Rempli quasiment jusqu’à la gueule, l’Embraer 190, un avion d’une centaine de places requis par Air France pour l’occasion, n’est en revanche pas des plus confortables. La taille de l’espace passagers ne semble guère proportionnelle au prix du billet (lire par ailleurs). Par contre, durant les 70 minutes du trajet, le porte-monnaie peut, cette fois, rester au fond du sac. Le sachet de crackers et les jus de fruits sont offerts par la maison…

En résumé.- Si les turbulences n’ont épargné personne durant ce test, à l’aller comme au retour, il est clair que l’écart important existant entre les deux grilles tarifaires n’est pas à l’avantage de la compagnie nationale. Et ce même si les annonces tapageuses d’EasyJet ne reflètent que partiellement la réalité puisque un aller simple Pau-Paris à 38€ nécessite une réservation très anticipée.

Le groupe Air France peut par contre mettre en avant une palette de choix beaucoup plus large : près d’une dizaine de rotations entre Pau et la capitale (et ses deux aéroports) sont proposées chaque jour. l’avenir dira, notamment, si EasyJet peut étirer sa présence en Béarn au-delà du début du mois prochain. Le test de marché en cours pourrait, en effet, déboucher sur un contrat de 3 ans avec les autorités de Pau-Uzein. Du côté des gestionnaires, on n’attend que cela, histoire de mettre (un peu) à l’épreuve la bonne volonté du groupe Air France

Biarritz: une fermeture profitable pour l’aéroport palois ?

Il est un peu tôt pour savoir si la fermeture temporaire de la plateforme biarrote profitera pleinement à sa concurrente béarnaise. Mais il est déjà acquis que, sans cela, le transporteur low cost aux avions de couleur orange n’aurait pas nécessairement posé ses valises à Pau (1).Les travaux de rénovation engagés depuis lundi sur la côte basque – où le prochain G7 (24-26 août) est aussi au centre des préoccupations – ont en tout cas découragé le gros opérateur qu’est Ryanair. Le groupe irlandais a en effet fermé ses lignes, sans chercher la moindre solution de repli. Le préjudice éventuel pour l’aéroport de Biarritz, totalement à l’arrêt pendant quatre semaines, se mesurera donc également à l’aune de la reprise du trafic. En attendant, les travaux entrepris sont conséquents. La piste d’atterrissage, longue de 2,25 kilomètres (pour 45 mètres de large), bénéficiera d’un nouvel enrobé moyennant un investissement de 13 M€. Cette opération s’inscrit dans un plan de plus grande ampleur. Afin de moderniser cet aéroport, pas moins de 47 M€ seront engagés jusqu’en 2025.

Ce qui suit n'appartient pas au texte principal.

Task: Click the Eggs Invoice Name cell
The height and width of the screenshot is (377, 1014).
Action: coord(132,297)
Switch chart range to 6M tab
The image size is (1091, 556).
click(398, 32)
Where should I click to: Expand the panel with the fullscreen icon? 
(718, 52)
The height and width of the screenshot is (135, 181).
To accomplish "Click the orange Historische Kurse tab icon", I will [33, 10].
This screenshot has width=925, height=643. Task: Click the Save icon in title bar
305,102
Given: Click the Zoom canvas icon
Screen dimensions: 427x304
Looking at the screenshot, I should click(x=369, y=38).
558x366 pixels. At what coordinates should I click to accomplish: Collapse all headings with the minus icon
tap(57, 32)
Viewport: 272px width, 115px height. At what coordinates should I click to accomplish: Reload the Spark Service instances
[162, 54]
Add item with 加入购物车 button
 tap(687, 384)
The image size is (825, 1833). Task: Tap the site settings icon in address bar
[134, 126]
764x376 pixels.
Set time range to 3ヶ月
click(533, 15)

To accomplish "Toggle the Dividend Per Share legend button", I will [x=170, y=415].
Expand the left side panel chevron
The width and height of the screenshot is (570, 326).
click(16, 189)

(1) Pendant la fermeture, des navettes de bus sont mises en place entre Biarritz et Pau pour les passagers vers Roissy

Hop ! tous les jours, et Easy Jet jusqu’au 4 mars

Jusqu’au 4 mars, Easy Jet propose 10 liaisons hebdomadaires avec Roissy, avec jusqu’à 2 vols par jour les lundi, jeudi et vendredi. Du côté de Hop!, on assure 6 vols quotidiens reliant Pau à Orly plus trois par jour entre le Béarn et l’aéroport Charles-de-Gaulle. Si on ajoute le transporteur anglais, l’aéroport de Pau-Pyrénées, relié à douze destinations, travaille donc désormais avec 6 compagnies différentes.